• EXERCISES
A: Which television shows are named in the crochet class excerpt?
B: Write the next part of the crochet class excerpt, starting after its final sentence.

• SOURCE EXCERPT
This past Monday was my second class, and honestly I was excited because I’m really digging it so far.
As class begins, we sit in a circle, yarn and needle in hand, and our Bohemian chic instructor, donning an outfit comprised almost entirely by items she crocheted herself, shows us the stitch we are learning that day and then we commence to practice on our own, while she walks around lending us assistance and answering our questions. As we all get comfortable with the stitch we're working on, the chatting commences.
We usually yap about anything and everything — what we want to make, what we did over the weekend, reality tv….all the things.
The woman seated to my left, who seems really cool — I mean I'm only basing this off the vibes from our first class and off her taste in television — she watches Housewives and Love Is Blind — casually asked me if I've seen Meghan Markle's new Netflix show, With Love, Meghan, simultaneously gushing about how much she’s loving it.
Before I even got a chance to respond, a woman seated across from us groans, and says, "I watched half of the first episode and turned it off. I hated it."

• DATA EXCERPT

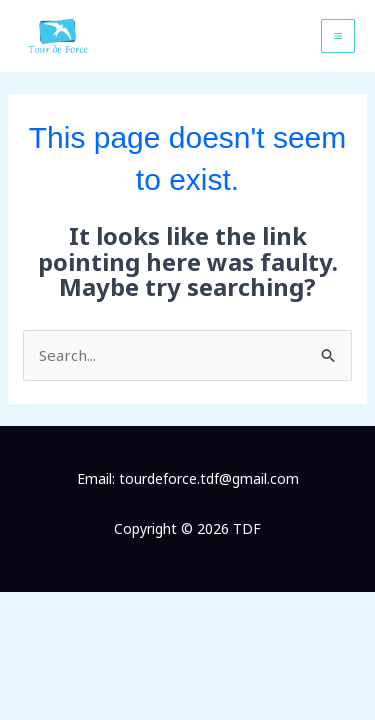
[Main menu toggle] (338, 36)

• TASK RESULTS
A: Housewives, Love Is Blind, With Love, Meghan

B:
And while I wanted to ignore her, and trust me, I really wanted to because I took up crocheting for its creative and peaceful qualities. Because the repetitive nature of stitching is supposed to be relaxing and de-stressing, soothing even. But I just couldn't help myself, and also important to note, I'm the only Black woman in the class. So I swallowed the words that I really wanted to say — “Who asked you what you thought? Ma'am no one was even talking to you” — and instead opted to engage with curiosity.
Me: Really? Why didn't you like it?
Them: I just didn't enjoy it and also, she's so just so out of touch and unrelatable.
Me: Well, she is a literal duchess. I wouldn't really expect her to have similar lifestyles to us.
Them: I mean yes, of course, but like, she was an actress and now she’s cosplaying as some off brand Martha Stewart.
Me: Did you watch the Marta Stewart documentary? She was working in finance and got burned out so she started cooking and turned it into a billion dollar business. So I'm not really seeing the point you're trying to make.
Them: You can't really compare what she's doing to Martha Stewart. That woman has dozens of cook books, multiple tv shows, she sells her products in stores all over the world.
Me: True, but she didn't start like that. Before you have dozens of cook books, you have one cookbook. Before you have multiple shows, you have one show. But anyways, besides the fact that you find her unrelatable, what else didn't you like about the show?
Them: I just didn't like it.
Me: Hmmmm…interesting. I was just asking because I’ve seen a lot of white women online expressing their dislike of the show and I’m just trying to understand.
Them: I’m not sure what you’re getting at but this has nothing to do with race.
Me: The only thing I’m getting at is wanting to know why you hated the show.
Them: I feel like you’re attacking me and all I was doing was giving my opinion.
I felt the 8 pairs of eyeballs that had been ping ponging between myself and this other person while this verbal tennis match ensued, idling on me to see how I would respond.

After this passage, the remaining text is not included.